# Reviewers Needed



## Reformed Covenanter (Dec 5, 2007)

Before the publication of my next book_ A Conquered Kingdom: Biblical Civil Government_, I need to send copies to magazines for review. Does anyone have any suggestions about suitable magazines/newsletters?


----------



## RamistThomist (Dec 5, 2007)

Joe Morecraft's _Counsel of Chalcedon_
_Faith for all of Life_


----------



## Coram Deo (Dec 5, 2007)

How about to people..... 







Daniel Ritchie said:


> Before the publication of my next book_ A Conquered Kingdom: Biblical Civil Government_, I need to send copies to magazines for review. Does anyone have any suggestions about suitable magazines/newsletters?


----------



## Reformed Covenanter (Dec 5, 2007)

Spear Dane said:


> Joe Morecraft's _Counsel of Chalcedon_
> _Faith for all of Life_



I think these ones will do a review for me, along with Biblical Worldview and RP Witness.


----------



## RamistThomist (Dec 5, 2007)

There is another one that is along theonomic lines, but the name escapes me. Something "Statesman."


----------



## Coram Deo (Dec 5, 2007)

The Christian Statesman by Pastor Einwecter, a Theonomic Reformed Baptist...



Spear Dane said:


> There is another one that is along theonomic lines, but the name escapes me. Something "Statesman."


----------



## Reformed Covenanter (Dec 5, 2007)

thunaer said:


> The Christian Statesman by Pastor Einwecter, a Theonomic Reformed Baptist...
> 
> 
> 
> ...



Does anyone have an e-mail for the Christian Statesman? If so, please PM it to me.


----------



## Richard King (Dec 5, 2007)

byFaith magazine
byFaith Magazine


----------



## Reformed Covenanter (Dec 5, 2007)

Richard King said:


> byFaith magazine
> byFaith Magazine




Good stuff Richard


----------



## RamistThomist (Dec 5, 2007)

I don't think byFaith will review it.


----------



## Reformed Covenanter (Dec 5, 2007)

Spear Dane said:


> I don't think byFaith will review it.



I will e-mail them and find out.


----------



## Coram Deo (Dec 5, 2007)

How about VisionForum... I know Doug Philips is also a Reformed Baptist and has endorsed Pastor Einwechter's Theonomic works wholeheartedly...


----------



## Richard King (Dec 5, 2007)

Would WORLD MAGAZINE be a possibility?
WORLD Magazine | Weekly News, Christian Views


----------



## RamistThomist (Dec 5, 2007)

Richard King said:


> Would WORLD MAGAZINE be a possibility?
> WORLD Magazine | Weekly News, Christian Views



Doubtful. I doubt any major Reform-ish magazine will do it, simply because I don't see anyone giving a theonomic book a favorable review. 
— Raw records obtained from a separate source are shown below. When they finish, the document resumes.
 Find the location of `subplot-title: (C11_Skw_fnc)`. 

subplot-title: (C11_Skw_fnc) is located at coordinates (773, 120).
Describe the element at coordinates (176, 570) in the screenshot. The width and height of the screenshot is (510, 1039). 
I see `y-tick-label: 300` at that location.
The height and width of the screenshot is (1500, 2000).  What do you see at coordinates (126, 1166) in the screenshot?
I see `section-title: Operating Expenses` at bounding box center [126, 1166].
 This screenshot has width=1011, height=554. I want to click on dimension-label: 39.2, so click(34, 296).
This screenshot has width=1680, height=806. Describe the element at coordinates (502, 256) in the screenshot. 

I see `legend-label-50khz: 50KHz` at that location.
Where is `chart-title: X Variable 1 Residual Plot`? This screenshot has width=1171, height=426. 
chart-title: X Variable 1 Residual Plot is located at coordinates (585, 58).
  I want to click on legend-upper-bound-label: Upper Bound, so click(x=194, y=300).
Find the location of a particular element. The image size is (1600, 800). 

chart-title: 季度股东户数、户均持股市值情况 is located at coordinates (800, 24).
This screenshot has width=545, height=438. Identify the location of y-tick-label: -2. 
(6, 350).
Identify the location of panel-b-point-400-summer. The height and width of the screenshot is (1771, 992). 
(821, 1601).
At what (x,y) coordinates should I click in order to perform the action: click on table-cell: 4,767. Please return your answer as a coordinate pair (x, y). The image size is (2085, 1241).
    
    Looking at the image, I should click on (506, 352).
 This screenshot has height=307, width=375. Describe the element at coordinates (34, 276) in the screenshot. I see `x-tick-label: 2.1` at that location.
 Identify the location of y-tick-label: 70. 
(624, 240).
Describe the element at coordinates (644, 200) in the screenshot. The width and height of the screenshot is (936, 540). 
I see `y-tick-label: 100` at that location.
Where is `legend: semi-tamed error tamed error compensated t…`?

On the other hand, and good news, the home-schoolish, theonomic fringed people will be much encouraged by it--and in the coming culture wars it will be these people who will be battling most heroically.


----------



## RamistThomist (Dec 5, 2007)

thunaer said:


> How about VisionForum... I know Doug Philips is also a Reformed Baptist and has endorsed Pastor Einwechter's Theonomic works wholeheartedly...



At the very least I can see Phillips doing an online review of it, which would generate a lot of hits from his site. It's worth a shot.


----------



## Reformed Covenanter (Dec 6, 2007)

thunaer said:


> How about VisionForum... I know Doug Philips is also a Reformed Baptist and has endorsed Pastor Einwechter's Theonomic works wholeheartedly...



Do they have a magazine?


----------



## RamistThomist (Dec 6, 2007)

Daniel Ritchie said:


> thunaer said:
> 
> 
> > How about VisionForum... I know Doug Philips is also a Reformed Baptist and has endorsed Pastor Einwechter's Theonomic works wholeheartedly...
> ...



They do, but it only comes out once a year. I talked with Doug Phillips personally on this and he said they are extremely picky and limited on space.


----------



## SouthernHero (Dec 6, 2007)

byFaith? If they review it and like it, I will certainly not be buying your book (which sounds great, btw). That magazine isn't worthy of lining a bird cage. If you don't believe me, then pick up a copy. Ok I'm done.


----------



## Reformed Covenanter (Dec 7, 2007)

SouthernHero said:


> byFaith? If they review it and like it, I will certainly not be buying your book (which sounds great, btw). That magazine isn't worthy of lining a bird cage. If you don't believe me, then pick up a copy. Ok I'm done.



Hmm...better give it a miss then. 

Generally, church magazines are not great. Our own Covenanter Witness annoys me...endless reports about silly things.


----------